Make a Bold Impression

Apply this proven formula from Steve Jobs to strengthen your marketing success.

What’s in your marketing toolset? Have you employed a full battery of social media tactics along with pay-per-click, advertising and direct-mail campaigns? How’s that working for you? Are you happy with what your analytics are reporting? Do you fully understand them? Does your marketing perform profitably?

If any of these questions elicit a pang of frustration or anxiety, you’re not alone.  Marketing has never been easy. Technology designed to improve and automate marketing, if anything, has made it more complicated and expensive. Consequently, most decision-makers resort to doing what they believe the next guy is doing to stay competitive and hopefully get ahead.

Happily, there’s another way of viewing your marketing performance. In fact, the success or failure of your campaign will shine a light upon where improvements can be made—and it seldom relates to any technical aspects. Instead, it has to with defining and aligning your marketing with the impression you intend to make on your marketplace.

Shortly after his return to Apple in 1997, Steve Jobs set the company back on a successful marketing course by emphasizing three core concepts expressed in a speech he gave to his leadership team during one of the company’s Town Hall meetings. Here’s a short excerpt:

“This is a very noisy world. We’re not going to get a chance to get people to remember much about us. So, we have to be really clear. Our customers want to know who we are, what we stand for, and where we fit in this world.  A lot of things change, but our values and core values. Those things shouldn’t change.”

Based on the insights of Steve Jobs, there are three questions that your future customers want answered to their satisfaction before they will business with you:

  1. Who are you?
    People feel more comfortable when they gain a sense of familiarity with you. Therefore, regardless of the tool or tactic you use, your marketing must consistently look, sound and feel like it’s coming from you. Be clear about your brand.

  2. What do you stand for?
    Like you, your future customers have values and beliefs they hold dear. Shared values are often the means through which we “break the ice” and form connections. While understanding that you can’t be all things to everyone (and you shouldn’t want to), you can form strong bonds with those whose values align with yours. Make your values known by your customers.

  3. Where do you fit in my world?
    People may tell you that they like you. However, it’s not until they know how they need you that they will fall in love with you and your brand promise. Your company has a purpose for existing that goes beyond making a profit. Let your ideal customers know why you exist, what you do better than anyone else, and how their lives will change because of it.

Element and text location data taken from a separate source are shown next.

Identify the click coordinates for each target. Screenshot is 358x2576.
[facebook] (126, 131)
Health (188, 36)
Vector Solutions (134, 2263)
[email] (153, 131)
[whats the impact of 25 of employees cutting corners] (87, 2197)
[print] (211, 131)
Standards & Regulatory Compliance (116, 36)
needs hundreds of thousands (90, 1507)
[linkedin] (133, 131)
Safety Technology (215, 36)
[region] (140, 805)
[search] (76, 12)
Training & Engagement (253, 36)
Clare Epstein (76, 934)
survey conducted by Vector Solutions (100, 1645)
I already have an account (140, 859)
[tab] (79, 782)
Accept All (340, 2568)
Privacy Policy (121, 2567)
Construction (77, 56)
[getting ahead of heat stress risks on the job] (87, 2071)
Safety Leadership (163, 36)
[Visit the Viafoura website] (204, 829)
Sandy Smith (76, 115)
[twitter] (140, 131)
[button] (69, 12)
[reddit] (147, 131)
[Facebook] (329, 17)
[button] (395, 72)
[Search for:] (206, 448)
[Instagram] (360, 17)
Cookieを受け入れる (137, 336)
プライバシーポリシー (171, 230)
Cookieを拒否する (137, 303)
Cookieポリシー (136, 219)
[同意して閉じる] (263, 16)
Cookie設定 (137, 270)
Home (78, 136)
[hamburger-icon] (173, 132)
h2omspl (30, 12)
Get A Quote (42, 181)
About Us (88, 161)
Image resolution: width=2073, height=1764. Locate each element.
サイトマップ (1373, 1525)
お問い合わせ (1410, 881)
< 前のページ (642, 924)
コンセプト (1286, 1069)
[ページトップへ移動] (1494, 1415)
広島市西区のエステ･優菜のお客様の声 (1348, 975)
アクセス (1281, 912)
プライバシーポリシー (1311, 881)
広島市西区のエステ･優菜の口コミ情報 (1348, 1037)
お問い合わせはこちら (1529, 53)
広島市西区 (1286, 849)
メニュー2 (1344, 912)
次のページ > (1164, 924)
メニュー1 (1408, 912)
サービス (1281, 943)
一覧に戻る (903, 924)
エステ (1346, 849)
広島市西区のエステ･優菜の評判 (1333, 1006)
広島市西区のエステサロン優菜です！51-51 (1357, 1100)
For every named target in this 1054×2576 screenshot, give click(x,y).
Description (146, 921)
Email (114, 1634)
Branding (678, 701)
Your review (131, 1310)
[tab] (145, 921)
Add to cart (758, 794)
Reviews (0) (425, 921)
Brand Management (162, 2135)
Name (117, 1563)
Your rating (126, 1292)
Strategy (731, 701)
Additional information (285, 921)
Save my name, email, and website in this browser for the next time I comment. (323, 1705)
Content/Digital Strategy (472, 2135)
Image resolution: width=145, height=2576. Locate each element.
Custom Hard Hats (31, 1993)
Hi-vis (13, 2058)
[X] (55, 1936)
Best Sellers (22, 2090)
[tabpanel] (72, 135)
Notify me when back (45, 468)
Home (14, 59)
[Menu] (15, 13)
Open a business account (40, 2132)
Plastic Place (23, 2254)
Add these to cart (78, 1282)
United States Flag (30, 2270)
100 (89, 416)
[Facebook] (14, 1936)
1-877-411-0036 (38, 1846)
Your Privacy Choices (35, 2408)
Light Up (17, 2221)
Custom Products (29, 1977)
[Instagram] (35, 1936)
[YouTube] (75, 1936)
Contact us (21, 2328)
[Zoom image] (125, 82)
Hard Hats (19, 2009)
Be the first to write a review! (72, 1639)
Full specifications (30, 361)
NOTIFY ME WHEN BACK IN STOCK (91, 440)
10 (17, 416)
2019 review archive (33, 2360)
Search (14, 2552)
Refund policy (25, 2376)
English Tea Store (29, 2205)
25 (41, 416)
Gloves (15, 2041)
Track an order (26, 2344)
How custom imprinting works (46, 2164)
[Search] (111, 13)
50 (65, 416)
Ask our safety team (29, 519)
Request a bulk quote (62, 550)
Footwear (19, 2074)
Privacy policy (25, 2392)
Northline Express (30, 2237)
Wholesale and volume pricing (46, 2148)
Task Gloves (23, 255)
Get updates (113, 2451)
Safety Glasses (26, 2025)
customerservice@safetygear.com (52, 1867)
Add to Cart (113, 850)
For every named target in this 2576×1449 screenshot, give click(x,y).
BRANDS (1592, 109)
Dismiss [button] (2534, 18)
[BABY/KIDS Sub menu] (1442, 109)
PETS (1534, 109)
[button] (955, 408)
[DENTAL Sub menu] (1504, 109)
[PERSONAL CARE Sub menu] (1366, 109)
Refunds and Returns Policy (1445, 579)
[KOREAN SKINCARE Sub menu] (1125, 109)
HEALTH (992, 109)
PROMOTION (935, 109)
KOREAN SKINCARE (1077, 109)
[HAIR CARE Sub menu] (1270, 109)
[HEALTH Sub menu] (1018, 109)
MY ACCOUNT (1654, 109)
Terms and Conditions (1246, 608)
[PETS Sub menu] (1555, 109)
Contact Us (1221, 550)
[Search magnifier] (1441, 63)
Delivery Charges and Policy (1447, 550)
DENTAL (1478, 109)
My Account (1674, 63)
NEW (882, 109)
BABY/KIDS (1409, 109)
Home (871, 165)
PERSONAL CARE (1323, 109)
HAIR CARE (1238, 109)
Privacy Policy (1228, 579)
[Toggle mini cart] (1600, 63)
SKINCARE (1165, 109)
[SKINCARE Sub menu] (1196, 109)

A very simple approach to testing the effectiveness of your marketing campaign is to view each of its components with these three questions in mind. If any piece of your marketing fails to answer one or more of the above-mentioned questions, you will know immediately where improvements are to be made. If answers to more than one question are missing from your marketing toolkit consistently—you can look forward to making a big difference in your marketing results by making these improvements.

Apple wasn’t always the business giant that it is today. Steve Jobs knew that building Apple into a successful brand would require the company’s concerted focus on principles that mattered most to its customers. You can do the same for your business and brand. When you do, get ready to watch it grow!